É isso que têm defendido apoiantes democratas-cristãos de Marques Mendes, como Diogo Feio, que acredita, de resto, na fusão de PSD e CDS no projeto da AD — e que cedo disse que seria “um absurdo” que o partido se decidisse por um apoio “surpresa” a Henrique Gouveia e Melo. “O projeto [da Aliança Democrática] exige a vontade de uma maioria de natureza presidencial. Dormirei bastante tranquilo com uma candidatura de Marques Mendes”, fez questão de sublinhar quando falou pela primeira vez publicamente sobre o assunto, acrescentado que o comentador e o conselheiro de Estado é uma pessoa com “pensamento conhecido”.
[Chegou o histórico debate entre Soares e Freitas.

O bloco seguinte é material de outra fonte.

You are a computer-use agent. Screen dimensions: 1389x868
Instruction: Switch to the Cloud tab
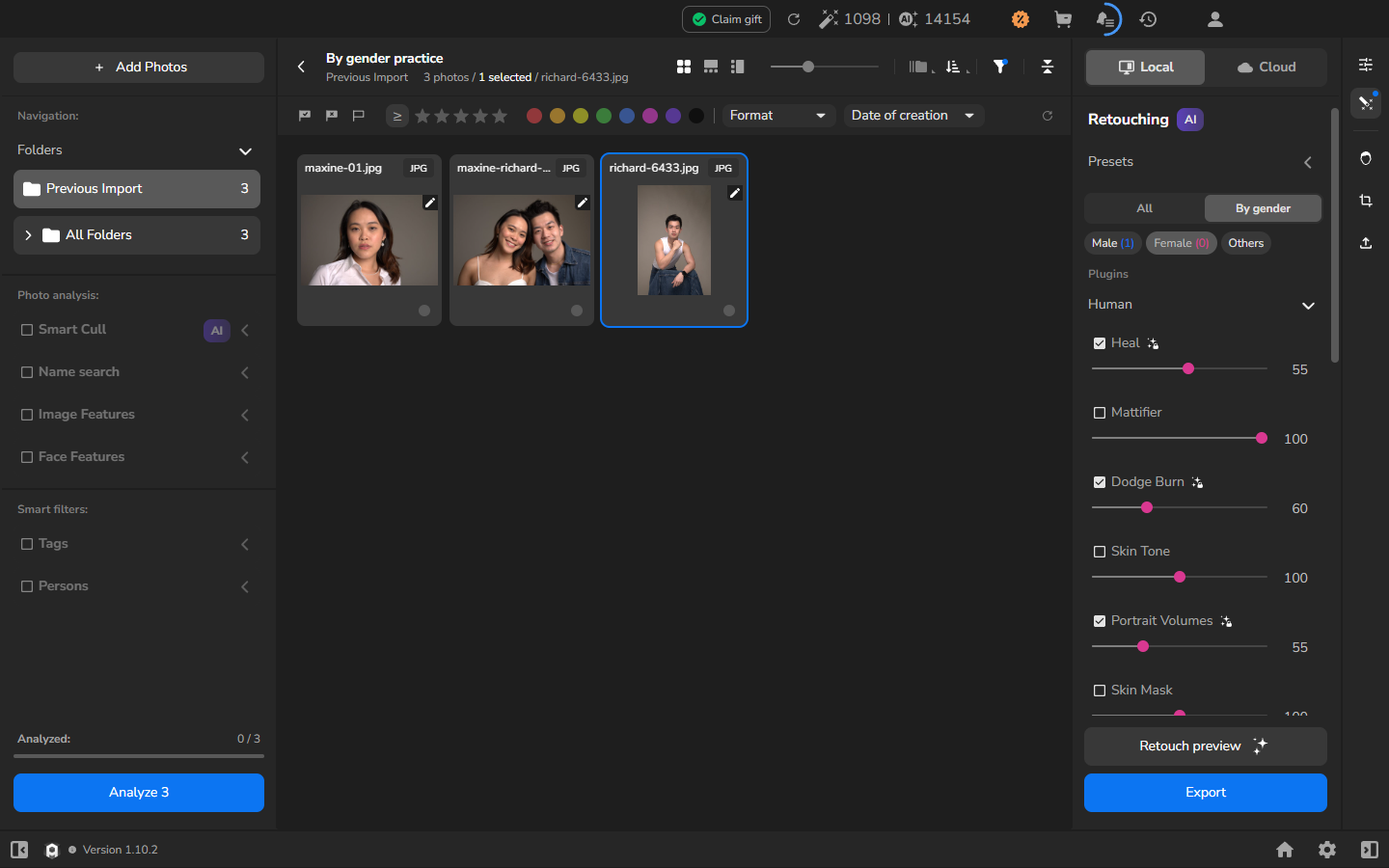coord(1266,68)
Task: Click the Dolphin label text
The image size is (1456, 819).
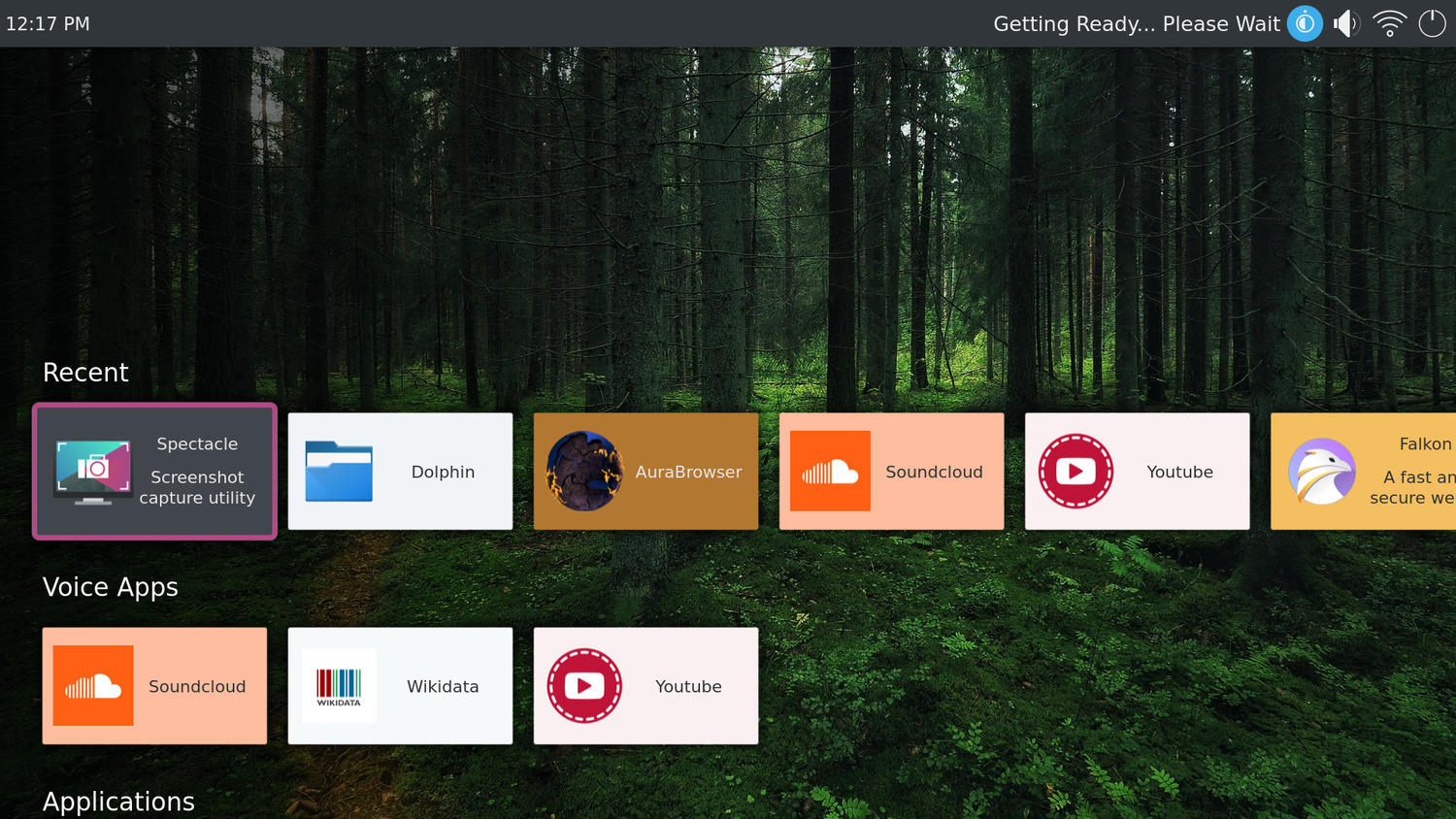Action: [x=443, y=472]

E o socialista já conseguiu o voto dos comunistas sem “olhar para o retrato” dele. A “Eleição Mais Louca de Sempre” é o novo Podcast Plus do Observador sobre as Presidenciais de 1986. Uma série narrada pelo ator Gonçalo Waddington, com banda sonora original de Samuel Úria. Pode ouvir aqui, no Observador, e também na Apple Podcasts, no Spotify e no Youtube Music. E pode ouvir o primeiro episódio aqui, o segundo aqui, o terceiro aqui e o quarto aqui]
Por outro lado, há democratas-cristãos como o ex-líder Francisco Rodrigues dos Santos que apoiam precisamente o almirante, descrito como um “anti-Marcelo” a quem os portugueses “reconhecem autoridade”, o que traria um contraste eventualmente positivo com o último mandato presidencial. Nos corredores do CDS mantinham-se as discussões entre quem reconhecia estas vantagens ao almirante e quem acreditava que, perante o previsível risco de divisão à direita (e a necessidade de garantir uma passagem à segunda volta), só havia dois caminhos: “Ou há Paulo Portas ou apoia-se quem o PSD apoiar”.
Melo reconhece que as divisões existem, mas desvaloriza-as: “Parece-me que nenhum partido, a não ser o PCP, tem todos os seus organicamente concentrados“. Nisso, brincou, o CDS é como o hino da JP descreve: “Completamente livres, completamente soltos”, e por isso respeitadores de posições individuais, que não invalidarão a posição institucional do CDS.
Ora essa será tomada depois de Melo ouvir todos os conselheiros nacionais e pedir mandato para ir à Comissão Executiva do CDS (a direção mais restrita) propor um apoio concreto, o que deverá acontecer, “com enorme probabilidade”, já na próxima semana. Com o candidato sonhado a pôr-se fora da corrida, as circunstâncias são as que são. E o apoio, mais ou menos entusiástico, está prestes a ser entregue.